If you want an example which is an integral domain, consider the ring $\mathbf{Z}[i \sqrt3]$ which consists of complex numbers of the form
$$
z = a + b i \sqrt{3}
,\qquad
a,b \in \mathbf{Z}
.
$$
Then
$$
4 = 2 \cdot 2
$$
and
$$
4 = (1+i \sqrt3)(1-i \sqrt3)
$$
are two essentially different factorizations of $4$ into irreducible elements.

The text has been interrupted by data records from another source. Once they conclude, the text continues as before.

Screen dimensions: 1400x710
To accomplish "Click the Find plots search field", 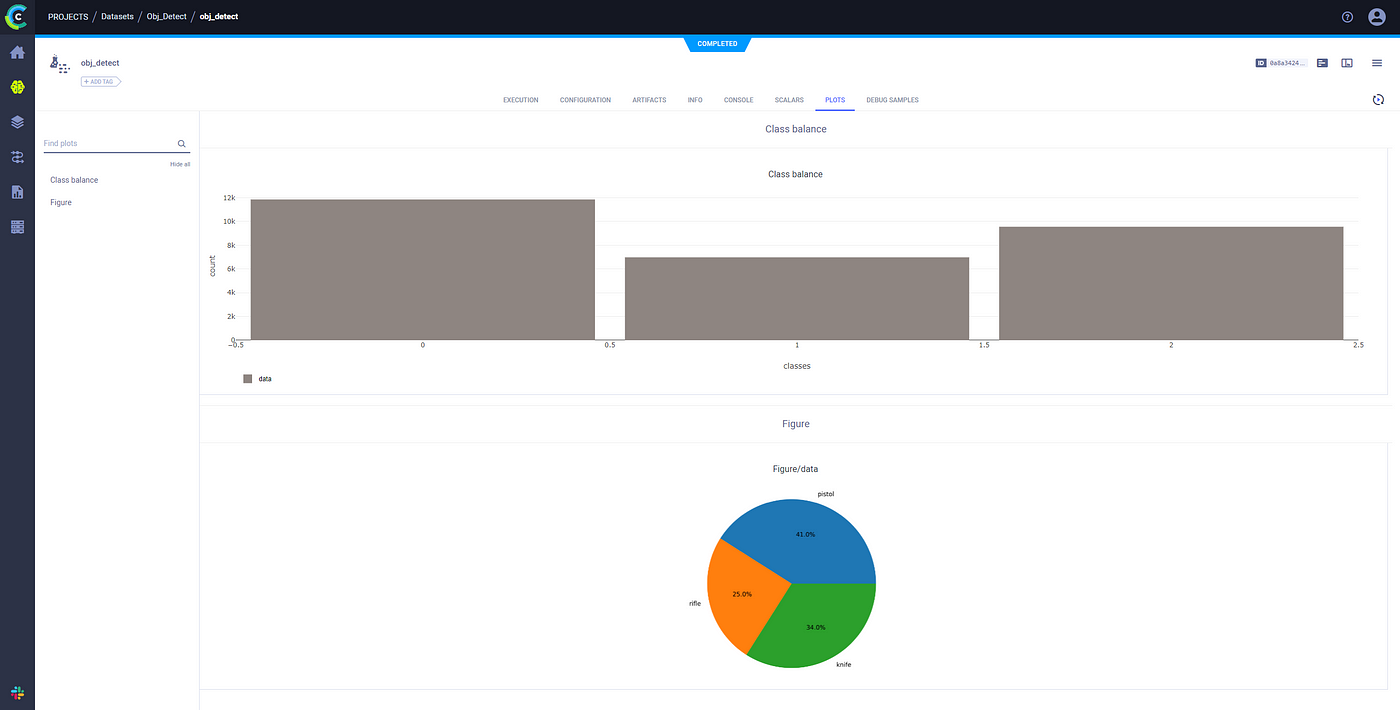I will pos(108,144).
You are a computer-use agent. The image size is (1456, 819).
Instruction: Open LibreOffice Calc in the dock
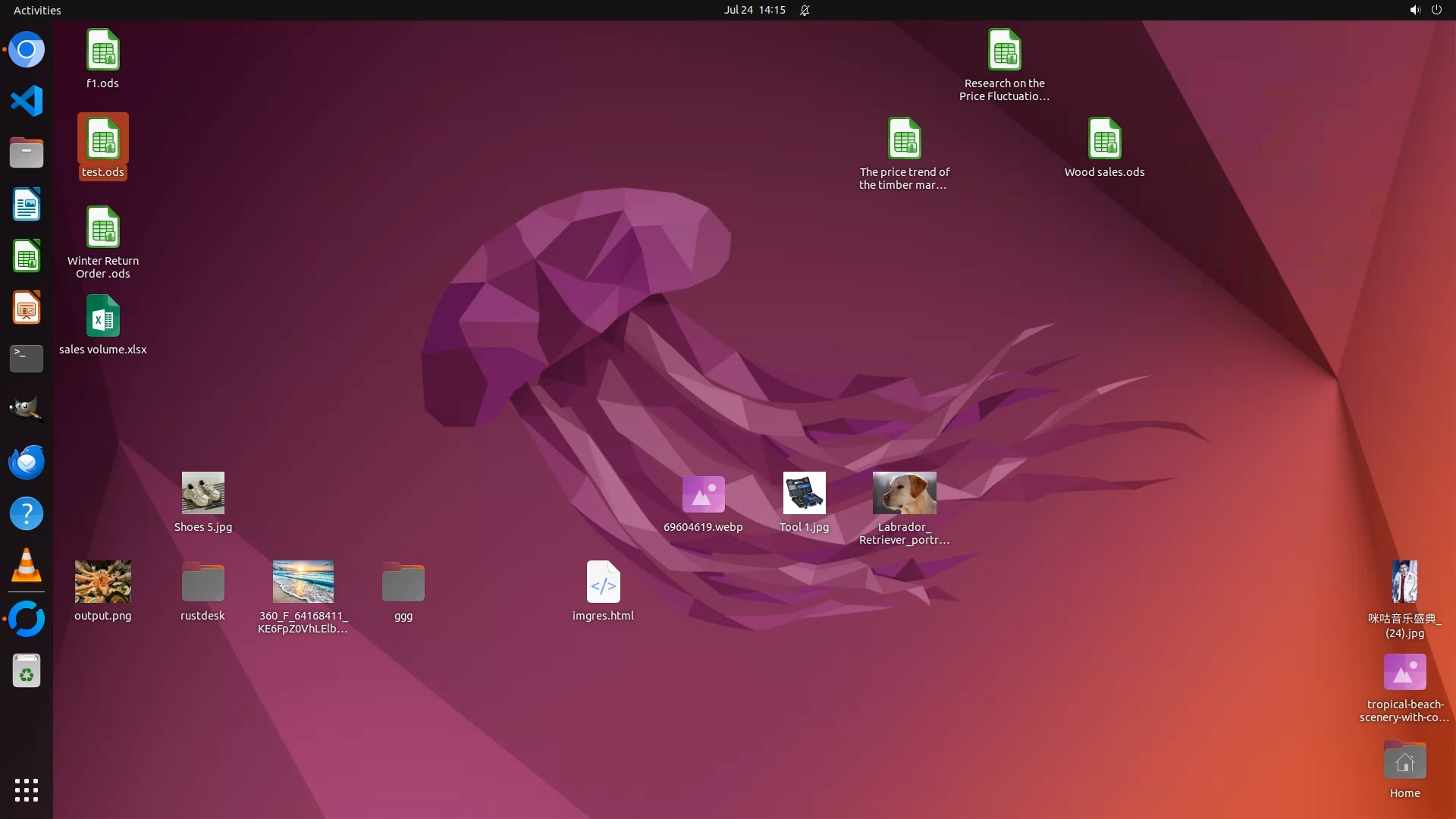pos(27,256)
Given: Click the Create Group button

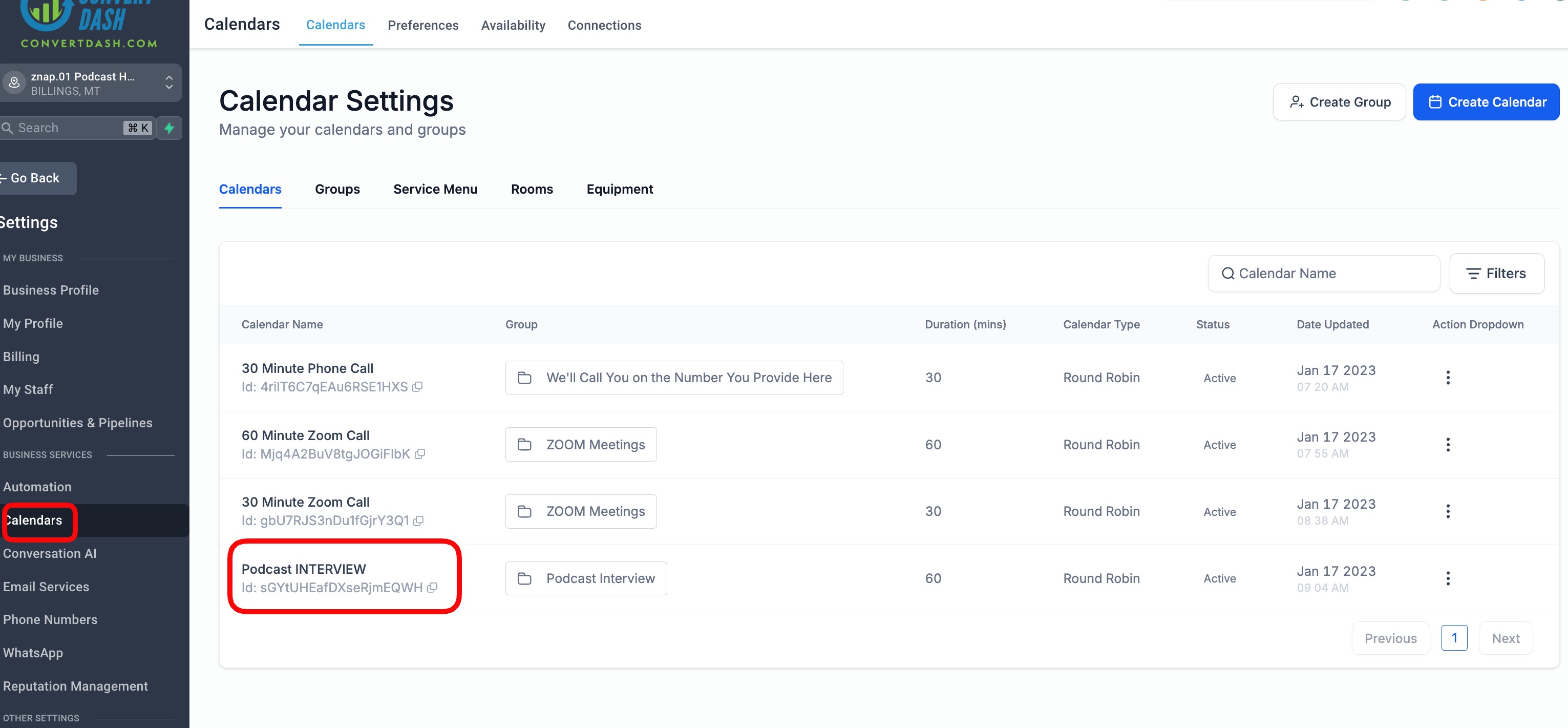Looking at the screenshot, I should pos(1339,102).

That the numbers $z=2$ and $z=1 \pm i \sqrt3$ are irreducible in this ring can be seen by contemplating the $\mathbf{Z}$-valued function $N(z)=|z|^2=a^2+3b^2$ which has the multiplicative property $N(z_1 z_2)=N(z_1)N(z_2)$. Since $N(z)=4$ in both cases, and $N=1$ only for the invertible elements $\pm 1$, a nontrivial factorization $z=w_1 w_2$ would have to have $N(w_1)=N(w_2)=2$, but the ring contains no elements with $N=2$.
On the other hands, those numbers cannot be prime in this ring,
since a factorization of a ring element into primes is always essentially unique (i.e., unique up to reordering and multiplication by invertible elements), and we saw two different factorizations of $4$ above.